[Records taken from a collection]
=======
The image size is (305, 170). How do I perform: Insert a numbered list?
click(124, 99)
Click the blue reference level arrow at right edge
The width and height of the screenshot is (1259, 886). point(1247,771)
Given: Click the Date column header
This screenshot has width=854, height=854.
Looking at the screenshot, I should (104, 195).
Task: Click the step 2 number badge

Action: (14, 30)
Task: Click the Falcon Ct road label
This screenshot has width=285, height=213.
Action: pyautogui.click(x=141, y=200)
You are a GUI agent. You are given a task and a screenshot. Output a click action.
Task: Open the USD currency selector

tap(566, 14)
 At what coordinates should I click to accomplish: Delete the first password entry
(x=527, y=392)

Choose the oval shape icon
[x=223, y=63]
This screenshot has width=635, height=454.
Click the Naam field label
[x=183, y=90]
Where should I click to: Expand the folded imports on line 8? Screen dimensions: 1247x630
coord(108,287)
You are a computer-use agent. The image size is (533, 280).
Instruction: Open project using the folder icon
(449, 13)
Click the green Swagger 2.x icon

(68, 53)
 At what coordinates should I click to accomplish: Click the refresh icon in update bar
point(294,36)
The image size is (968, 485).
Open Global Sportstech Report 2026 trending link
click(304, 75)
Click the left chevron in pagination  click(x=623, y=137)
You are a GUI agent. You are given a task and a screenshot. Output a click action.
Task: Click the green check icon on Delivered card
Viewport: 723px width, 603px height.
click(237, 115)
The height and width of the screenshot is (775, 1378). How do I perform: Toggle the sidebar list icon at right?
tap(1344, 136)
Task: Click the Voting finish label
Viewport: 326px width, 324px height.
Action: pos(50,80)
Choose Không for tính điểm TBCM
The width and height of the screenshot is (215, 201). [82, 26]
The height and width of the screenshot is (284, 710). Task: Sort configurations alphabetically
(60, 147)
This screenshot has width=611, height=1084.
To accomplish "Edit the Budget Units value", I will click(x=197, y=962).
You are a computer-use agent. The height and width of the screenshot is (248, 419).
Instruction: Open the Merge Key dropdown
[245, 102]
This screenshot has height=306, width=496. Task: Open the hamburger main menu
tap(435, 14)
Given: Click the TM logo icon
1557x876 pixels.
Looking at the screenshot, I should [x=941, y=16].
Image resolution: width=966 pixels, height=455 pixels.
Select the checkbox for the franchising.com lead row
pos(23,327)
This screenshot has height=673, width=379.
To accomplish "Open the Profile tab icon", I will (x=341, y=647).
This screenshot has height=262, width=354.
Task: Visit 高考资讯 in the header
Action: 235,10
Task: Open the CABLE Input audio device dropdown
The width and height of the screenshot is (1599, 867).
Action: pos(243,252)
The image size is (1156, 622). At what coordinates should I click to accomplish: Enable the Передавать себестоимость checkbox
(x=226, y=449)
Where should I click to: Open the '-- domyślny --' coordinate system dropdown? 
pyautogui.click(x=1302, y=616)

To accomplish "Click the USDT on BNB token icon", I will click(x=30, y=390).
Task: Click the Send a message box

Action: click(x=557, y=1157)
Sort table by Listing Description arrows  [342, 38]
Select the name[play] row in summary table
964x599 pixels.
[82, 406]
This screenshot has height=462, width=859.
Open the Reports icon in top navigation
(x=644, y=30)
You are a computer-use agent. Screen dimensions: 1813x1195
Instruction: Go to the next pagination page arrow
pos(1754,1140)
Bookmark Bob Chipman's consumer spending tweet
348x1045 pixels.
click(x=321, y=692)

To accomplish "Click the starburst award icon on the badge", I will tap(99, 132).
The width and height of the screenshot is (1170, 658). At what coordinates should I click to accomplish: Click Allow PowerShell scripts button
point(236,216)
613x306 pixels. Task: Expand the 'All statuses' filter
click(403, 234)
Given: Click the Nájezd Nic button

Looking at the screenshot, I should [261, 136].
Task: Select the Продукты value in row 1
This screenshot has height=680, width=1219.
=======
* [Short task]:
Please retype the lines starting at the line that contains "The height and width of the screenshot is (284, 710)." and ending at the line that contains "tap(435, 14)", both included.

* [Response to the exercise]:
The height and width of the screenshot is (284, 710). Task: Sort configurations alphabetically
(60, 147)
This screenshot has width=611, height=1084.
To accomplish "Edit the Budget Units value", I will click(x=197, y=962).
You are a computer-use agent. The height and width of the screenshot is (248, 419).
Instruction: Open the Merge Key dropdown
[245, 102]
This screenshot has height=306, width=496. Task: Open the hamburger main menu
tap(435, 14)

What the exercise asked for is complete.